That’s Metternich reacting to the news of the scandal Junot had caused after having discovered the correspondence between his wife Laure and Metternich, proving they had had an affair. Metternich himself was not in Paris at the time but had left some time after the war of 1809 between France and Austria had begun, and in the meantime had taken over the ministry of foreign affairs in Austria. However, Lorel Metternich with the kids had stayed in Paris, and Junot had dragged her right in the middle of a scene of severe domestic violence that she immediately informed her husband of, with the help of a secret agent Metternich had in Paris, Benoit des Androuins.
Interestingly, Lorel Metternich at first does not mention any involvement of Caroline Murat in this event, she only lists her as one of the people gossipping about it.
Other than that, Lorel apparently behaved as prudently as she could once she had entered Junot’s house. According to the letter by Androuins, Junot had forced Laure to write a message to Lorel, urgently inviting her over. On entering, Lorel found Laure Junot crying on the sofa, hiding her face in both hands. - According to Laure’s own journal intime, the last hours had been a nightmare for her, including attempted rape and attempted murder. - Once Lorel Metternich was in the room, Junot locked the door behind both women and started to rage against Metternich, demanding Lorel take revenge upon him etc. The only thing Lorel answered was: "But you are mistaken, Monsieur le Duc. This is not my husband’s handwriting." - Despite the fact she had obviously recognized it. Again, according to Laure’s journal intime, she at some point managed to silently ask Laure if she could do something for her.
Despite Lorel’s calm reaction, the scene must have scared her a lot. At least she seems rather relieved to learn that the Junots were to leave the capital, when she writes to her husband:
Bluebeard has finally left with his amazon and, as I am assured, probably never to return.
"Bluebeard" obviously referring to Junot.
Edit: Forgot to add the source for the two letters: Conti, "Metternich und die Frauen", Vol. 1 - The description of what may (or not) have happened during the night when Laure was alone with Junot are a brief summary of the excerpts from Laure's "journal intime" quoted in Toussaint du Wast, "Laure Junot". It is to be noted that this "journal intime" may have been written years after the event for Balzac, and that it is per se unverifiable.
However, Lorel Metternich calling Junot "Bluebeard" at least strongly hints at her, too, being convinced that Junot had physically abused and possibly tried to murder Laure.

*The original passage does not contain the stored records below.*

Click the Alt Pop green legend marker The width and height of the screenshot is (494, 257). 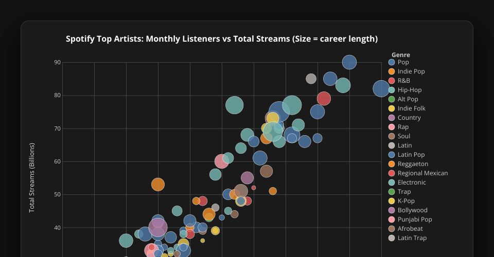392,99
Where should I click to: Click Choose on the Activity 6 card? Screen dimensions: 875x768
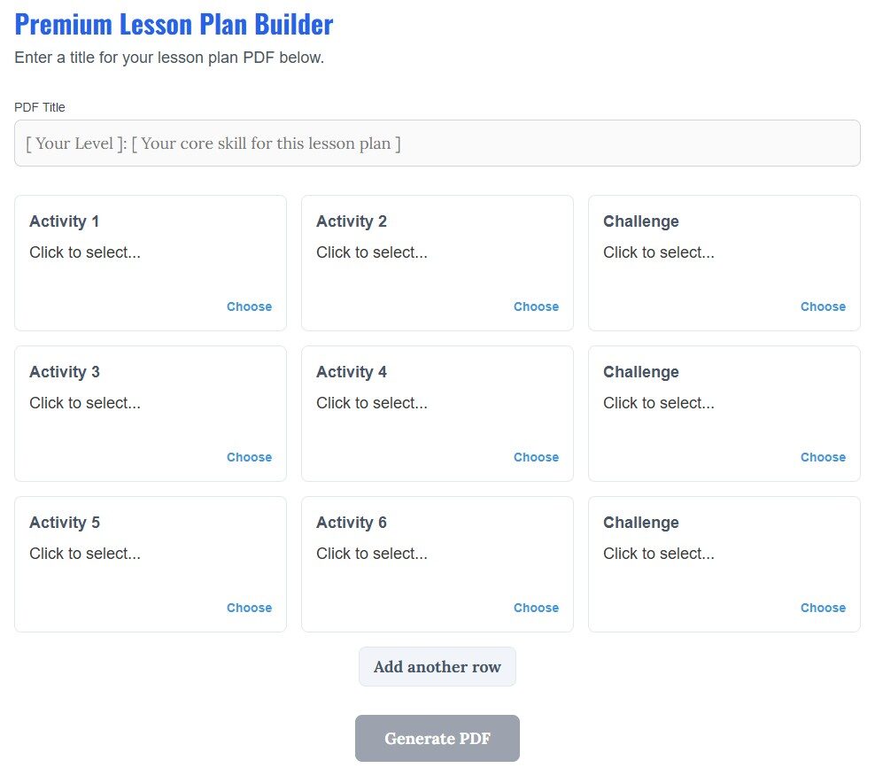click(x=536, y=608)
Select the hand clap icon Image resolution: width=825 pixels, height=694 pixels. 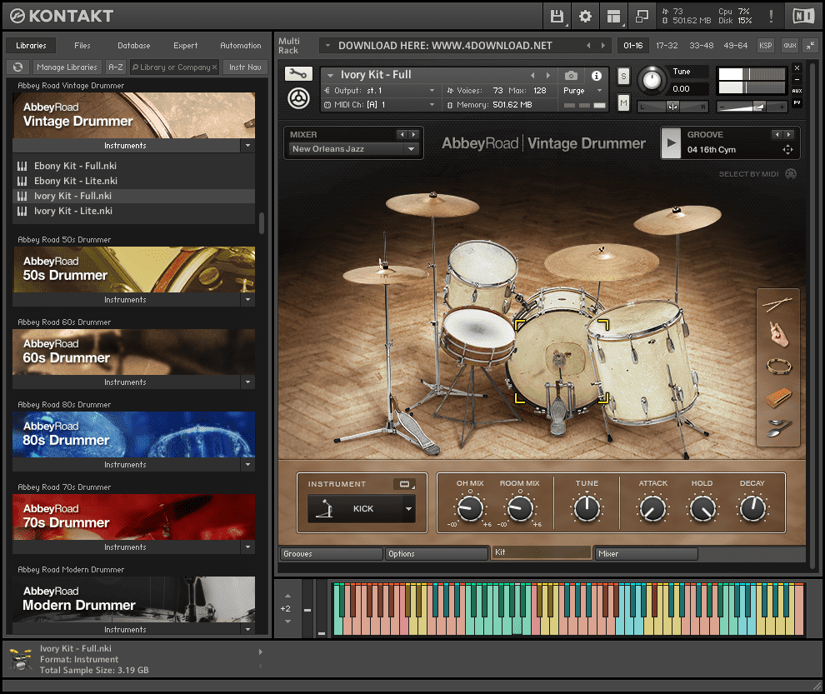[778, 335]
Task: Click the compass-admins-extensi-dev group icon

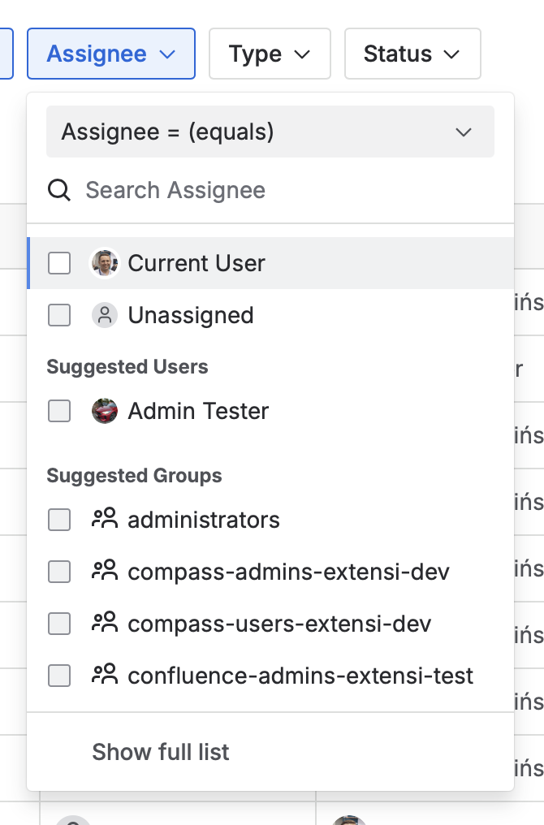Action: pos(105,572)
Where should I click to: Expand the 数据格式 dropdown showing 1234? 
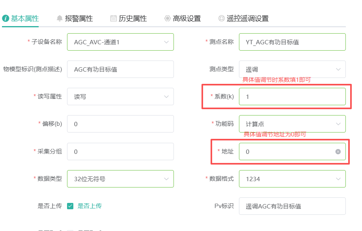[x=292, y=179]
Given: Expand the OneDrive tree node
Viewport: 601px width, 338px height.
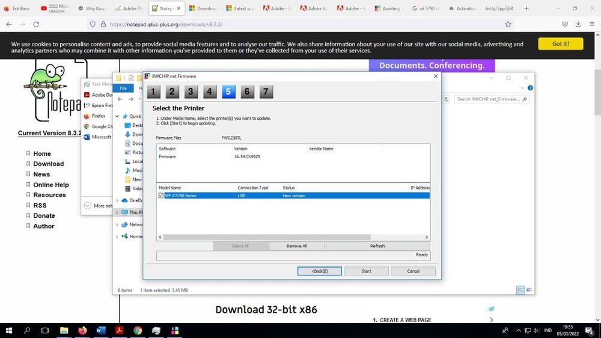Looking at the screenshot, I should [117, 200].
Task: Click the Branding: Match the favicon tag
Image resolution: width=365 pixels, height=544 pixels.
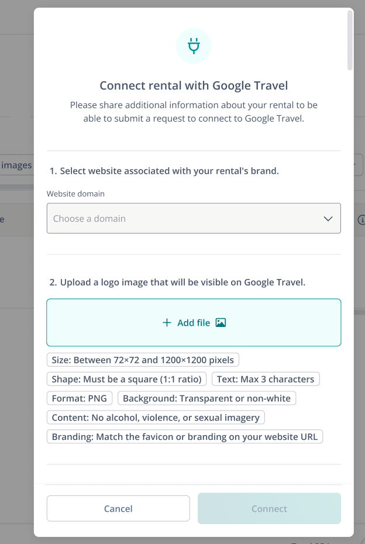Action: click(185, 437)
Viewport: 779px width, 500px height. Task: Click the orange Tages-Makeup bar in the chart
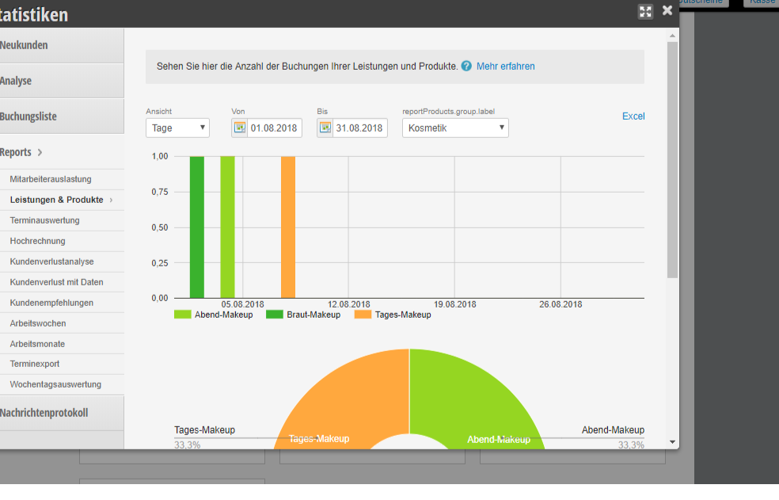[x=288, y=227]
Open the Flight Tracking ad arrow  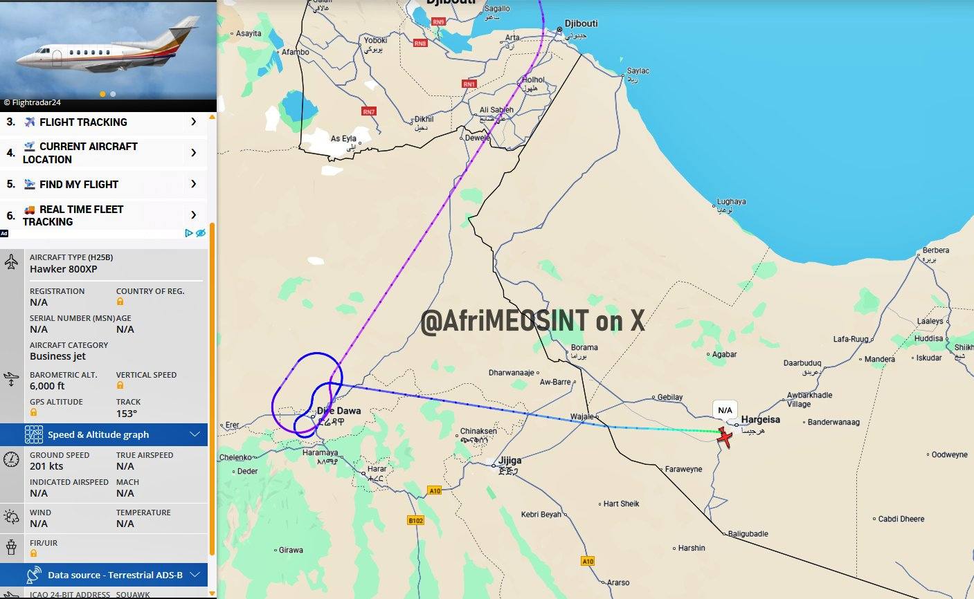[x=193, y=122]
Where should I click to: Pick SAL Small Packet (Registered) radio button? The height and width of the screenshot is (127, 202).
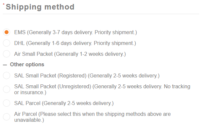pos(7,75)
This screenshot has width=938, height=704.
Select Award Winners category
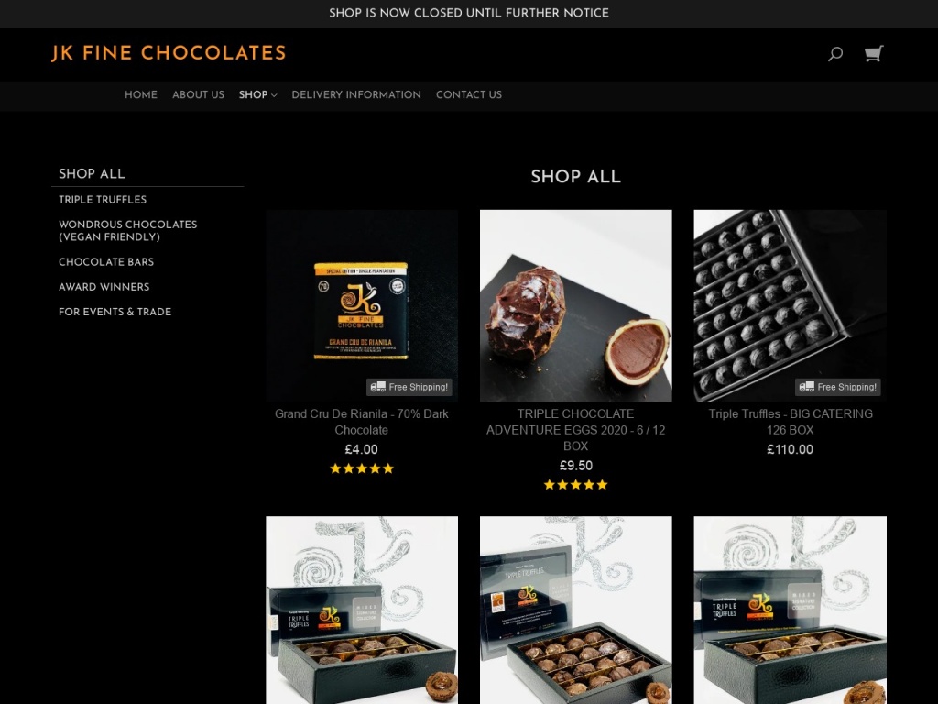(104, 287)
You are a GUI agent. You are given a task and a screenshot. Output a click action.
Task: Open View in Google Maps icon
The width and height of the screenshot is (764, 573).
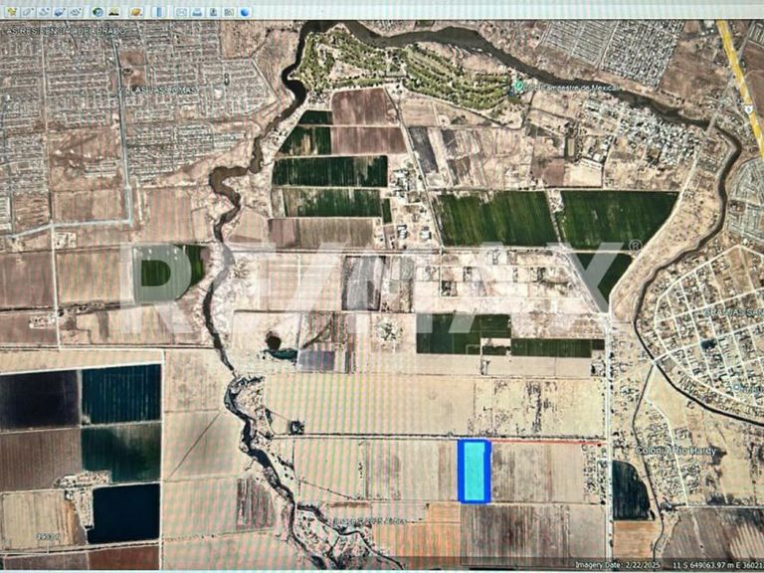coord(229,12)
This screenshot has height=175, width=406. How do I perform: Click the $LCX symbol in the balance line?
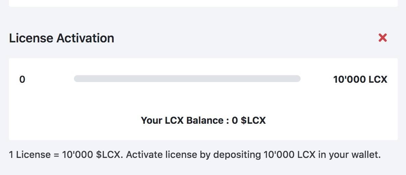[x=253, y=120]
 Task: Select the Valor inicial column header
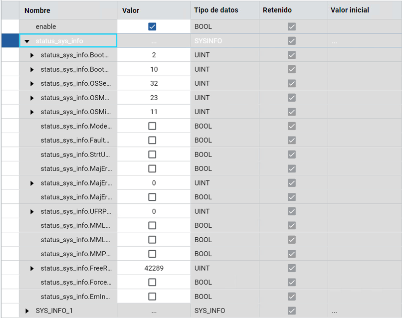(350, 10)
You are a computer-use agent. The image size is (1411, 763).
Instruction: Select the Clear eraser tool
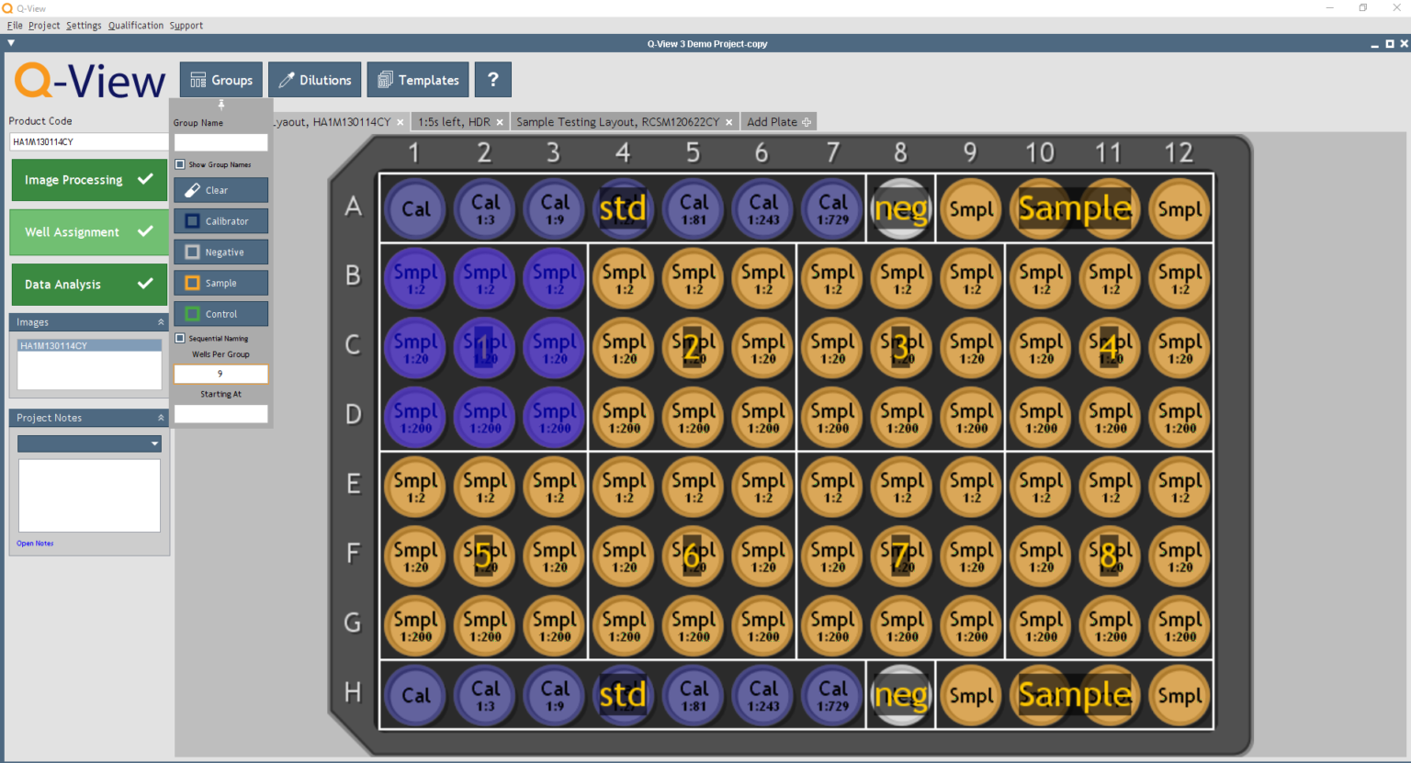(220, 190)
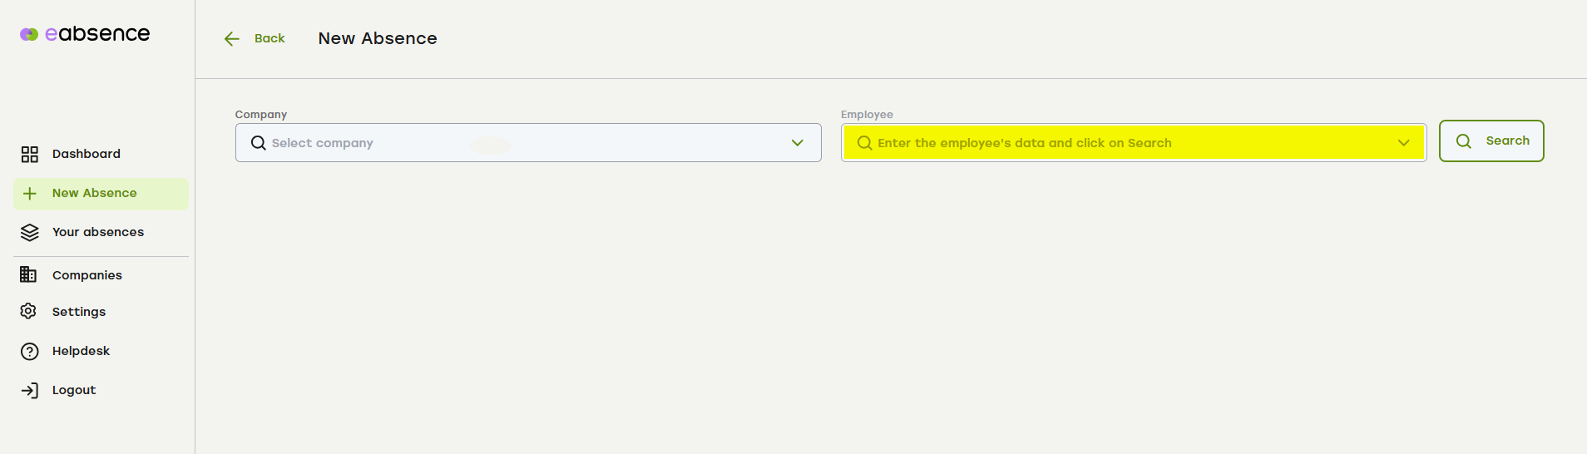Click the Logout menu label
This screenshot has width=1587, height=454.
[74, 390]
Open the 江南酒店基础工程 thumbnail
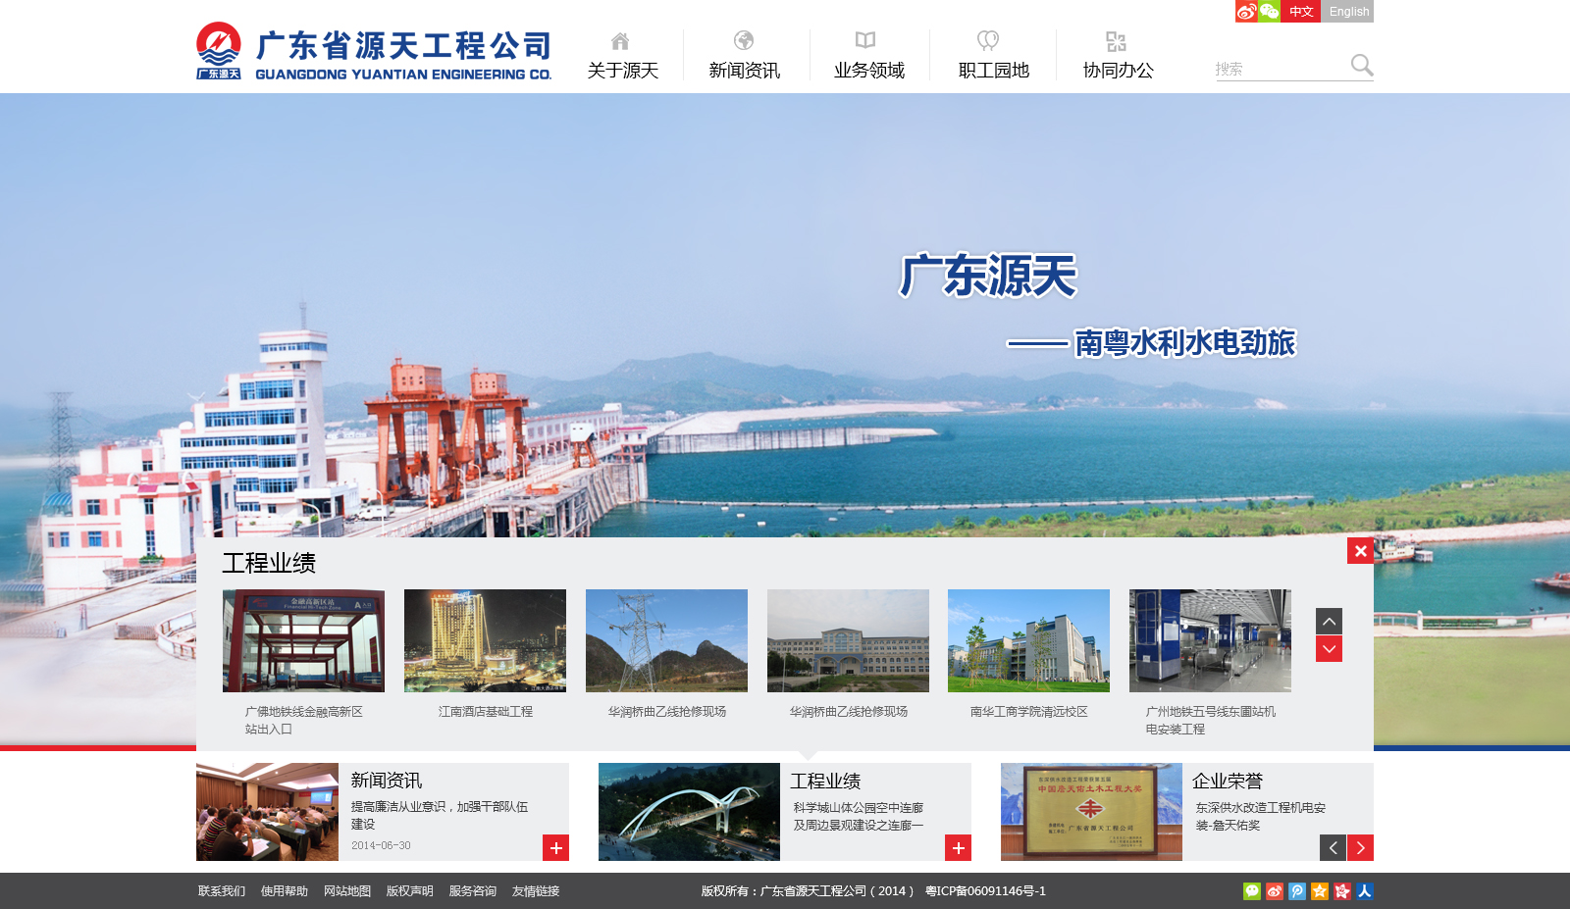The height and width of the screenshot is (909, 1570). coord(485,640)
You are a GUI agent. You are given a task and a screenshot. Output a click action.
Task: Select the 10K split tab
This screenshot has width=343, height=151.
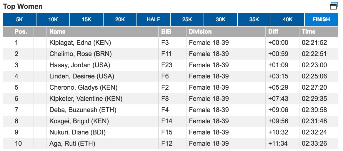(53, 20)
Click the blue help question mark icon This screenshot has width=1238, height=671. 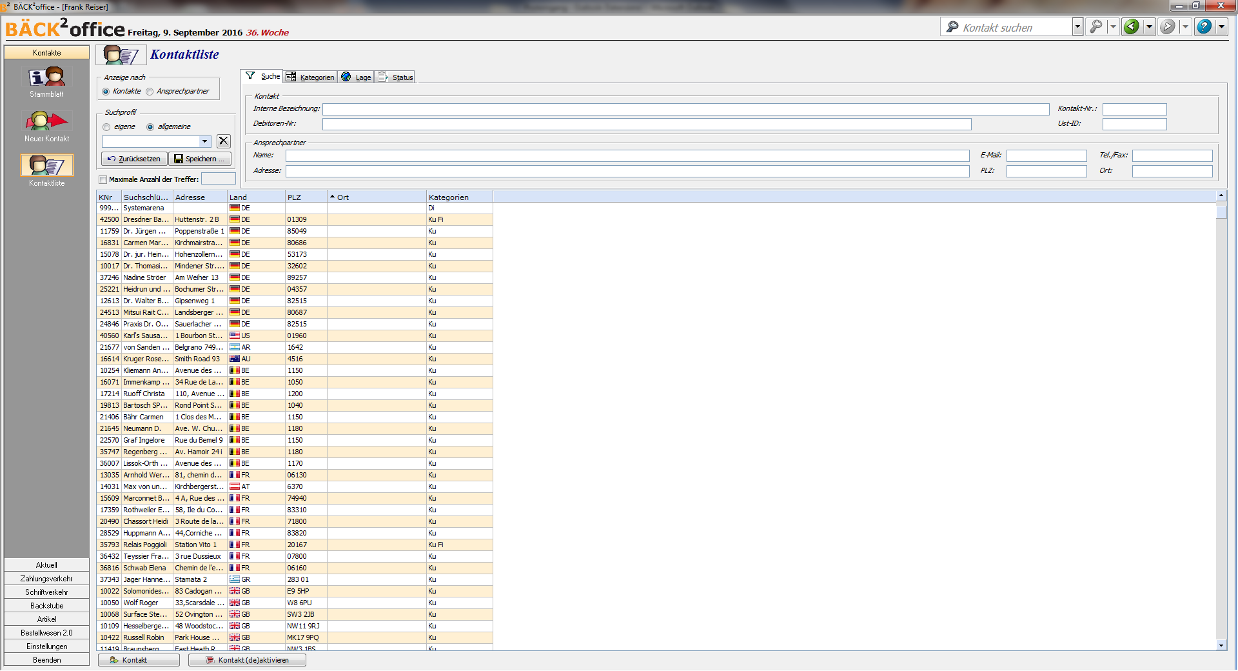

Edit II: On second reading, I added an "attempted" to the accusation of rape. Of course, by the reasoning of the law at the time, rape in the judicial sense would not even have been possible between spouses. Obeying to the husband's needs was the wife's job. - As to Laure's "journal intime", she describes that Junot tried to force himself on her, but claims that she managed to make him stop. (I am not sure I fully believe her.) Junot then at some point attacked her with a pair of scissors, wounding her, before trying to strangle her. He only stopped when Laure was close to loosing consciousness and when he literally saw her blood on his hands. That's how Madame Metternich found Laure on entering.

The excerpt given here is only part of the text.